- _DESCRIPTION OF THE TASK_
Reproduce word for word the stretch of the items from the line containing "1072x434 pixels." through the end of the items, omitting the pictures.

- _SUPPLIED MATERIAL_
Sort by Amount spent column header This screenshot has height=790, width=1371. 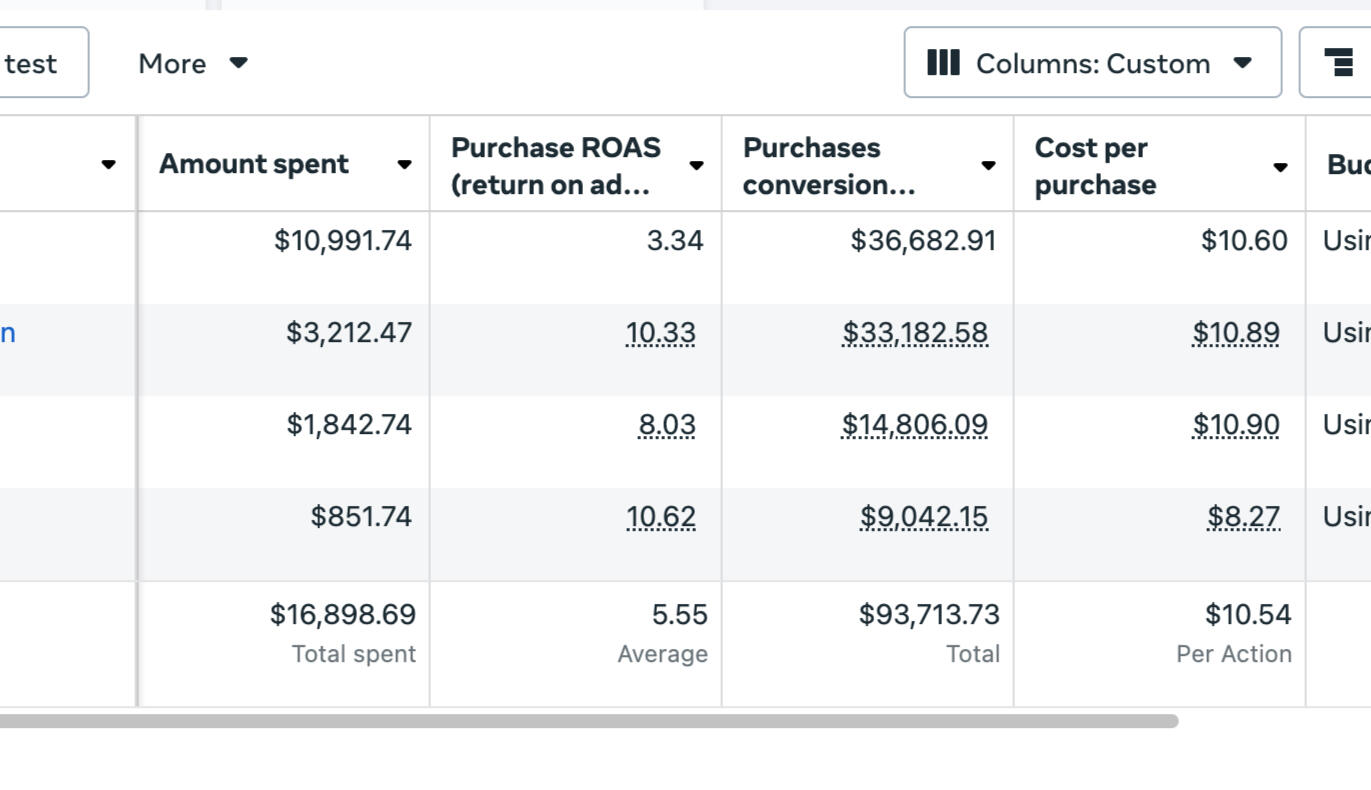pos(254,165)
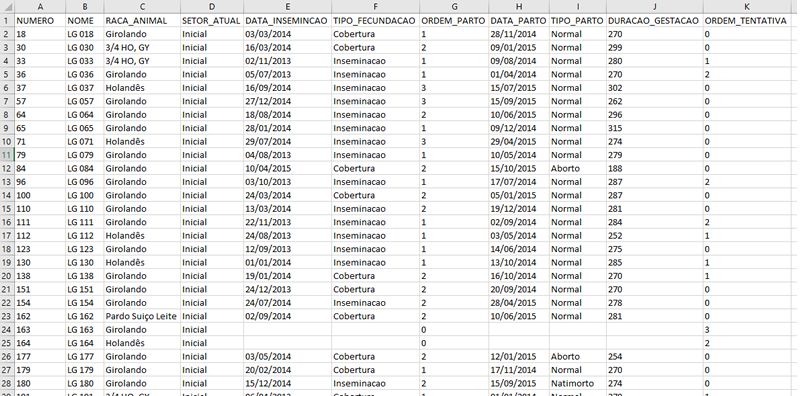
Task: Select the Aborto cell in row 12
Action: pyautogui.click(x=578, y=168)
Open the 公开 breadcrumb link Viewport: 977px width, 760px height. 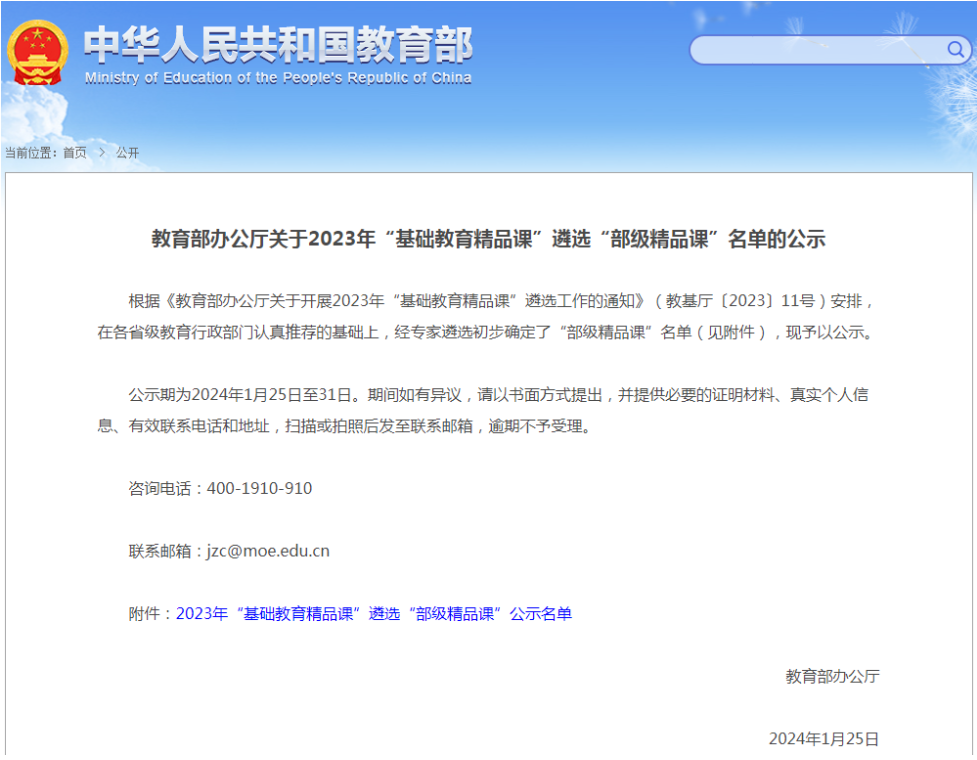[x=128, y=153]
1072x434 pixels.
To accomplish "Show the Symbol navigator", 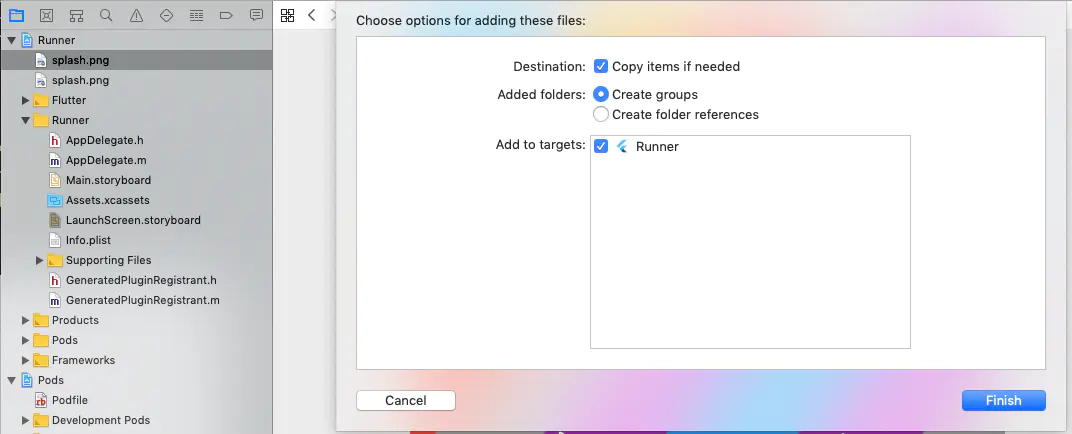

- _SOLUTION FOR THIS PROBLEM_
1072x434 pixels.
To accomplish "Show the Symbol navigator", 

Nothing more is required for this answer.